F. André Lanfrey 19/08/2017

 



[1] En fait « des Sacrés-Cœurs ».

[2] Ce document se trouve probablement aujourd’hui aux archives paroissiales de St. Chamond.

[3] Philippe Martin, Une religion des livres (1640-1850), Cerf, 2003 p. 237-240.

[4] Anne-Marie Gutton, Confréries et dévotion sous l’Ancien-Régime, Editions lyonnaises d’art et d’histoire, p. 66-67.

[5] J’ai pu me procurer l’édition de 1817 reproduite en fac simile par un éditeur traditionnaliste. Les annales de l’école de Semur donnent une biographie assez complète de M. Bonnardel.

[6] Ibid.

[7] Lyon, Rusand, 1818, 397 p.

[8] Ce sont les noms des Sœurs de Saint Joseph de la communauté de la Valla

[9] Ces mentions ont ajoutées tardivement.

[10] Dans cette page et celles qui suivent j’ai séparé les femmes des hommes, mais la liste originale ne comprend qu’une seule colonne.

[11] Le nom de la personne est accompagné de celui du hameau où elle habite.

[12] L’écriture semble être du scripteur de 1822.

[13] Ecriture tardive.

[14] Il l’avait d’abord établie en 1718 comme fête chômée le vendredi suivant la Fête-Dieu. Mais en 1721 il la reporte au dimanche. Anne-Marie Gutton, op.cit. p. 66.

[15] A moins qu’il n’y ait eu erreur de date ou que l’ouverture du registre ait été faite ce jour-là.

[16] Il est d’ailleurs étrange que G. Clergon ne dise rien des sœurs de st Joseph, présentes en corps.

[17] Informatisé mais non publié.

[18] Sur les confréries des agonisants, Anne-Marie Gutton, op. cit. p. 69.

[19] J.C. Barge nous raconte qu’en 1793, pour éviter le pillage de l’église par les révolutionnaires, « Les confrères du Rosaire dégarnirent leur chapelle et la grille de fer » et que « Pierre Champalier enleva tout ce qui concernait la confrérie du Saint-Sacrement ». Rien n’est dit sur cette quelque autre confrérie.

[20] Le F. André Bardyn ne précise pas l’origine de ce texte, mais il s’agit certainement du registre des procès-verbaux des marguilliers de La Valla.

[21] La confusion des prénoms pourrait venir du fait que les deux Aubert sont parents.

[22] La notice sur ce frère (Lettres, t.
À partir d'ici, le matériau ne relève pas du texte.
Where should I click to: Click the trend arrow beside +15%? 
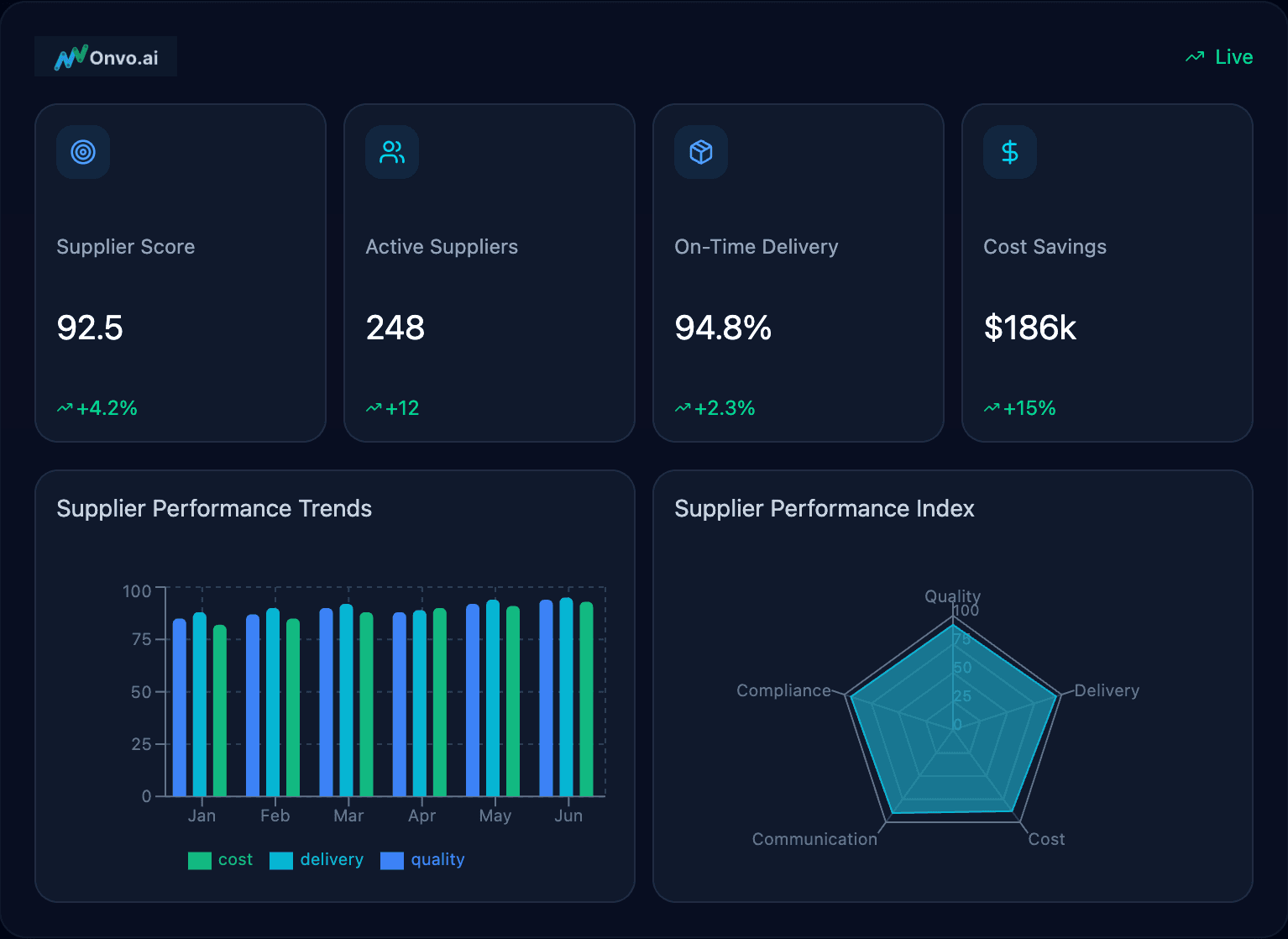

II p.45) nous dit qu’on ne sait pas où il est en 1823-24. Ce renseignement est donc d’un réel intérêt.

[23] La plupart d’entre eux ne portent pas l’habit religieux.

[24] Comme cinq lettres présentent les deux invocations, ce sont 51 lettres sur 66 qui portent au moins l’une des deux invocations.

[25] Sa 3° partie qui comprend les prières officielles de l’institut ne donne aucune oraison au Sacré-Cœur.

[26] L’index du volume XIII des Circulaires (p. 547) offre de nombreuses références sur le Sacré-Cœur.

[27] C’est un temps de crise interne de l’institut après le chapitre de 1852-54. Mais le F. François peut faire allusion au conflit entre le pape et le Risorgimento.